Although the Phoenix Zoo and Zoo Atlanta are not regarded as national zoos in the same way as the San Diego Zoo or Washington National Zoo, they are still capable of generating a substantial number of visitors. From September 2001 to June 2011, the two zoos generated a total combined attendance of 17.5 million visitors. During this period, the Phoenix Zoo averaged slightly over one million visitors per year while Zoo Atlanta attracted approximately 0.75 million visitors on an annual basis. The Phoenix Zoo is the largest privately owned non-profit zoo in the United States and has been in operation since 1962. During its recent history, it has attracted national acclaim with “Ruby the elephant” who was widely known for her ability to paint artwork which was subsequently sold for fundraising and charitable purposes. Currently, the Phoenix Zoo is known for its large diversity of animal exhibits, international conservation efforts in species re-introduction, and for a national “sanctuary” which houses both “unwanted” and endangered animals from throughout the world.
In comparison, Zoo Atlanta was established in 1889 and is one of the oldest zoos in the United States. It also gained national recognition for a popular animal as it showcased the well-known “Willie B.” gorilla in its renowned gorilla habitat. Today Zoo Atlanta is highly regarded for its giant panda exhibit as it is one of only four zoos in the United States with this species on exhibit. Clearly, both zoos have well-established histories and sophisticated arrays of attractions; what is less clear is how at each zoo varied weather conditions might impact average daily visitor attendance.
Table 2 illustrates the number of days represented at each zoo for each of the Attendance Day Typologies (“poor”, “average”, “good”, and “excellent”), and Table 3 illustrates the total visitor attendance within each Attendance Day Typology (ADT) by zoo. In Table 2, the “average” ADT represented 75.8% of all days at the Phoenix Zoo and 76.1% of all days at Zoo Atlanta. In comparison, the “average” ADT represented 56.7% of the total visitor attendance at the Phoenix Zoo and 61.0% of the total visitor attendance at Zoo Atlanta (Table 3).

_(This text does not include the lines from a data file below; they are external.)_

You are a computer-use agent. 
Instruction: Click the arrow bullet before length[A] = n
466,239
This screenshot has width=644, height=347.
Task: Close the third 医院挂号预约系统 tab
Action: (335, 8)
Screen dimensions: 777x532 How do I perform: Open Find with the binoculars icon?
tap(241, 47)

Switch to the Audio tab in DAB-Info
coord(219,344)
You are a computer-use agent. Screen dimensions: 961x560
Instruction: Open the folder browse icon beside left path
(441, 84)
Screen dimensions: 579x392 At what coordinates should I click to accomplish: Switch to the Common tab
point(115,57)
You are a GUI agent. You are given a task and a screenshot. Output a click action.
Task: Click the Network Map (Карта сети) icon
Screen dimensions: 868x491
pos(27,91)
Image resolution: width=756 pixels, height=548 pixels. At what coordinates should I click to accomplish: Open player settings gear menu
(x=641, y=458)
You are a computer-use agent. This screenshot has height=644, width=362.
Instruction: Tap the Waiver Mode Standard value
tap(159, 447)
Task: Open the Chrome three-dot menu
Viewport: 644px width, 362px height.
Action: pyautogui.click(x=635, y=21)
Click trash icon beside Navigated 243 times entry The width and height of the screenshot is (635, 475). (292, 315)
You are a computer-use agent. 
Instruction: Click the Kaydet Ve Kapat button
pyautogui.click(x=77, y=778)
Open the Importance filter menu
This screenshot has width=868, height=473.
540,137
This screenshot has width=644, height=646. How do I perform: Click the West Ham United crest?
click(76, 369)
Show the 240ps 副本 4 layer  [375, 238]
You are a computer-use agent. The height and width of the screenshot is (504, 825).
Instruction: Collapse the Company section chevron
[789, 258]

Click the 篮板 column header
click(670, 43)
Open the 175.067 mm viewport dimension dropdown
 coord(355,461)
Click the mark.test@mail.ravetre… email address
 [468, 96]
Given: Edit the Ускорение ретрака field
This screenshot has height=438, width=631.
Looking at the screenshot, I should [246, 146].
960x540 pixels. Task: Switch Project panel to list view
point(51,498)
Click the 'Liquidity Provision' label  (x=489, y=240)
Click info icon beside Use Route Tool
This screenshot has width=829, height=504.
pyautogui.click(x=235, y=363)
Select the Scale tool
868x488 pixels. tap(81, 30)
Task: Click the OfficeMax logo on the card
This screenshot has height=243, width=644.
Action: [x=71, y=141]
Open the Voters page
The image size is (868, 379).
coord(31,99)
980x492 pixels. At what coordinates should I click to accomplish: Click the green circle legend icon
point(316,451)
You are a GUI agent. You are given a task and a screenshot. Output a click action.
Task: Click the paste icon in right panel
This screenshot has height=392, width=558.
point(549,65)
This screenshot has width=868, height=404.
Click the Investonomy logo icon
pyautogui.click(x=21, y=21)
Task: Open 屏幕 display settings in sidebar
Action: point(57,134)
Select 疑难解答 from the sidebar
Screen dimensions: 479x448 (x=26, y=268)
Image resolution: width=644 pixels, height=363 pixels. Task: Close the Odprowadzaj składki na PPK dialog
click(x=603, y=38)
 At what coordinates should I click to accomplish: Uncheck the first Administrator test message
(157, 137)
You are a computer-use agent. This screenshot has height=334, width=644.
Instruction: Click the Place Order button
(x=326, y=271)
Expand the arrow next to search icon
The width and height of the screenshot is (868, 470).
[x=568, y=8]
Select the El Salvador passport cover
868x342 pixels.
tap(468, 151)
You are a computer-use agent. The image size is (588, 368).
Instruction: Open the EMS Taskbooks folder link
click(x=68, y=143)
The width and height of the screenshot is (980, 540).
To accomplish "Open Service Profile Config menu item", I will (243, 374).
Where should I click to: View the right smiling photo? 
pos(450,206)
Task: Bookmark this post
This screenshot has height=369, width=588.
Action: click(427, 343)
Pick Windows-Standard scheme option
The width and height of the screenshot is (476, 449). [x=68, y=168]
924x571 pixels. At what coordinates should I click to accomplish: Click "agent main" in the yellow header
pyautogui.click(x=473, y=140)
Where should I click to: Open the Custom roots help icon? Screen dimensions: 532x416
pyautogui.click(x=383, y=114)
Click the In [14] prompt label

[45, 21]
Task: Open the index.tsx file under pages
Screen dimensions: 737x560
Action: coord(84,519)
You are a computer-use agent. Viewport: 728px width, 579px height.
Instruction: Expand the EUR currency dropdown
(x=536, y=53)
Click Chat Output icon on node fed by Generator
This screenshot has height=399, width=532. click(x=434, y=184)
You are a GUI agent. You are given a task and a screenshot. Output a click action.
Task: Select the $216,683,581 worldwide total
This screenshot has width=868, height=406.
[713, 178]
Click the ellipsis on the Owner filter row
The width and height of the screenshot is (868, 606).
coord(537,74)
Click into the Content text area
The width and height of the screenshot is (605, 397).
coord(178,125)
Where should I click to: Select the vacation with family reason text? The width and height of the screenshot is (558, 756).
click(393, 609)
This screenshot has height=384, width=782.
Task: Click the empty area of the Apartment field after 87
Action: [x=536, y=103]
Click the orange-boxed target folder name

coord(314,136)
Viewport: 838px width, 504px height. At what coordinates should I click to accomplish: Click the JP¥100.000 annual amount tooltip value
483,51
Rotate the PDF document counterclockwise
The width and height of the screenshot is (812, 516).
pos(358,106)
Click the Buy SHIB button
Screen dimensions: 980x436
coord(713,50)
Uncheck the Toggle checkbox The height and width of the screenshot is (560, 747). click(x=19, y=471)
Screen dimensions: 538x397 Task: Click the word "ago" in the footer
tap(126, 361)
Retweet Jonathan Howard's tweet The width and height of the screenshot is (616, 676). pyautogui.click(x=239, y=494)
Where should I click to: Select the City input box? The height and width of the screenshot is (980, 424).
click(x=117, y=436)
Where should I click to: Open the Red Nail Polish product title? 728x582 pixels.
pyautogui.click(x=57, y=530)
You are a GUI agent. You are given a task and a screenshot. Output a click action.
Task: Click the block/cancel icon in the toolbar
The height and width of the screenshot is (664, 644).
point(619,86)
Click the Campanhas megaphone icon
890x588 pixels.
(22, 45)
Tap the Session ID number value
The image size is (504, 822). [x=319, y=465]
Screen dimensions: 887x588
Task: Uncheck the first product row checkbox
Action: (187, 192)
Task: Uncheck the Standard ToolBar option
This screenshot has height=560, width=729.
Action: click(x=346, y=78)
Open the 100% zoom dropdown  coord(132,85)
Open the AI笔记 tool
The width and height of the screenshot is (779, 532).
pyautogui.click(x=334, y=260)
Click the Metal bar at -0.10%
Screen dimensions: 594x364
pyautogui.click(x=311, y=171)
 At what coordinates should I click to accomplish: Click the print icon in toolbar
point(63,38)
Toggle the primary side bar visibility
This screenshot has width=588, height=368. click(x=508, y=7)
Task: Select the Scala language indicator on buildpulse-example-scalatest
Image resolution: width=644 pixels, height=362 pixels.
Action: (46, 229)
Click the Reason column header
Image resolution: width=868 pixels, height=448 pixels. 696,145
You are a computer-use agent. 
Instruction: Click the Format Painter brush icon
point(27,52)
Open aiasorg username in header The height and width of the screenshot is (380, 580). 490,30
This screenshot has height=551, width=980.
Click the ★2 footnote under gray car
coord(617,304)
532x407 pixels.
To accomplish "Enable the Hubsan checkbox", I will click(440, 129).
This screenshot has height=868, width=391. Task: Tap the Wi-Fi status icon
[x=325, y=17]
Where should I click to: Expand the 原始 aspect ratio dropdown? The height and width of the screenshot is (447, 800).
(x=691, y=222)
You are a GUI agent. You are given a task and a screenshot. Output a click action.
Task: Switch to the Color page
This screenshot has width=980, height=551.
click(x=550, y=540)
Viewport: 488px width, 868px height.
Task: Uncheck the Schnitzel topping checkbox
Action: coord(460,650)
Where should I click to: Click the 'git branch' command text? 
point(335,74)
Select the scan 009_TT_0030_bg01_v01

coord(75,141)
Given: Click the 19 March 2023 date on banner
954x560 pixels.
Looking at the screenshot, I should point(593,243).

In Table 2, while the “good” and “excellent” ADTs combined only accounted for 17.1% of the total days represented at the Phoenix Zoo and 14.1% of total days represented at Zoo Atlanta, these days accounted for 42.4% and 38.6% of the total visitor attendances (Table 3). Consequently, a large portion of total visitor attendance (and thus revenue) occurs on only a select few number of days during the year. By contrast, the “poor” ADT accounted for less than 1% of the total number of visitors at both the Phoenix Zoo and Zoo Atlanta.
Figure 3 represents the proportion of the number of days at the Phoenix and Atlanta zoos falling within a particular PET-based thermal category from September 2001 to June 2011 where the day in question was represented by the warmest PET-based thermal category that occurred between 7 a.m. and 7 p.m. on each day.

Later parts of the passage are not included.